Centaur participated in the defence of Tarragona when French forces under Marshal Suchet besieged the city from May 1811. Captains Codrington, White, and Adam spent most nights in their gigs carrying out operations under cover of darkness to evacuate women, children and wounded. On 21 June the French broke in. They then reportedly massacred several thousand men, women and children and took many prisoners before setting fire to the city. The boats of the squadron had only been able to rescue some five or six hundred of the inhabitants. On 28 June Centaurs launch engaged the French on a beach at Tarragona, losing two men killed and three wounded. Centaur returned to Plymouth in October 1813.

==Channel Fleet==
Centaur first sailed to Saint Helen's Island, Quebec, and the Western Isles (the Azores), but arrived off Cherbourg by November 1813. On the evening of 6 April 1814, Centaur arrived at the Gironde. Her objective was to support in her attack on the French ship of the line Regulus. Also near her were three brigs and some other vessels. All were under the protection of shore batteries there. The plan was that a landing party in boats, to which Centaur had contributed, would storm Fort Talmont while Egmont would take advantage of high tide to attack Regulus. (Note: Marshall makes clear that the report in the London Gazette, is in error in that the plan for the attack on Regulus herself did not include Centaur.) At midnight, before the attack had even begun, it became clear that the French had set fire to their ships, which were totally destroyed by morning. Before 9 April, a landing party of seamen and marines from the 38-gun frigate Belle Poule, under Captain George Harris, successively entered and destroyed the batteries of Pointe Coubre, Pointe Nègre, Royan, Soulac, and Mèche.
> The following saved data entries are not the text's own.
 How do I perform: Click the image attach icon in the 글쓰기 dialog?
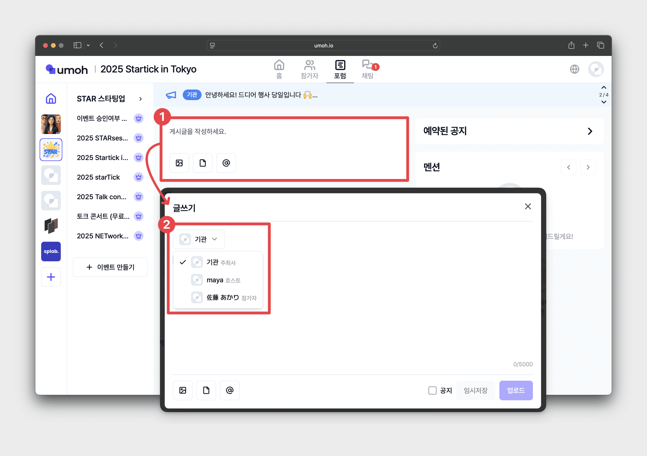click(x=183, y=390)
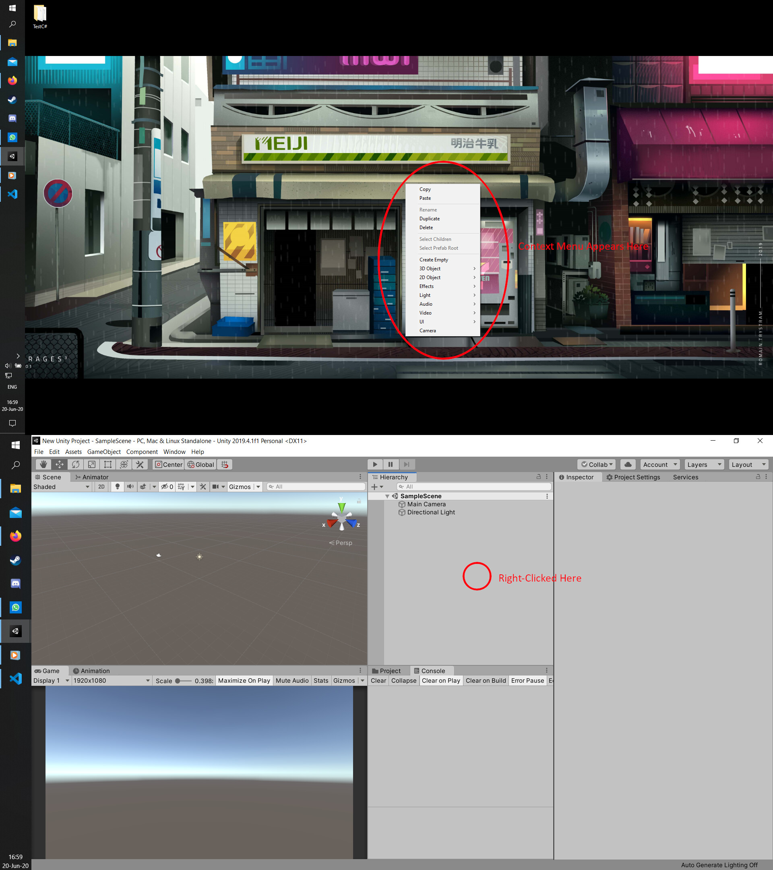The image size is (773, 870).
Task: Select the Move tool
Action: [x=59, y=464]
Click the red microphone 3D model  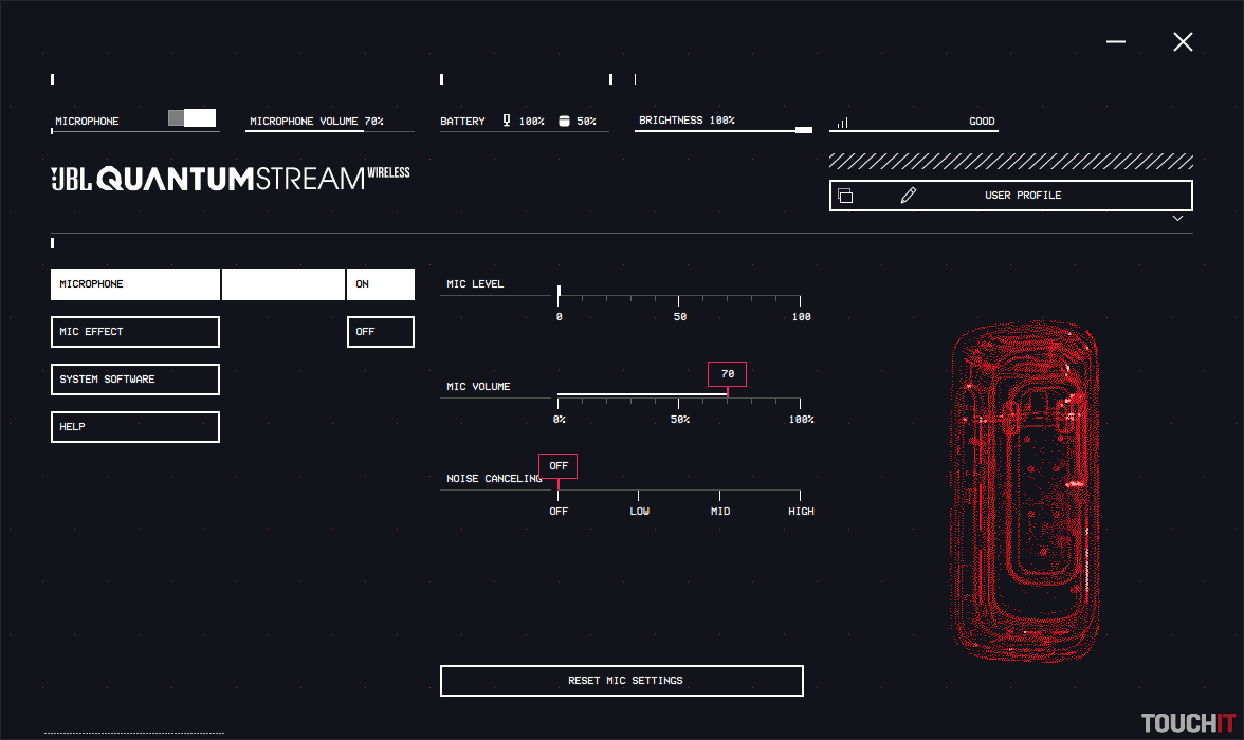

In January 1819, the London Gazette reported that Parliament had voted a grant to all those who had served under the command of Lord Viscount Keith in 1812, between 1812 and 1814, and in the Gironde. Centaur was listed among the vessels that had served under Keith in the Gironde. (Note: The sum of the two tranches of payment for that service was £272 8s 5d for a first-class share; the amount for a sixth-class share was £3 3s 5d.)

==Final years==
After the end of the Napoleonic Wars, Centaur made a few more cruises, including another to Quebec, in 1814. In the spring of 1815, under Capt. T. G. Caulfield, she sailed with HMS Chatham from Plymouth to the Western Islands again. On 26 August she left the Cape of Good Hope for England, arriving on 13 November. She was paid off in Plymouth three days later. She was broken up in November 1819.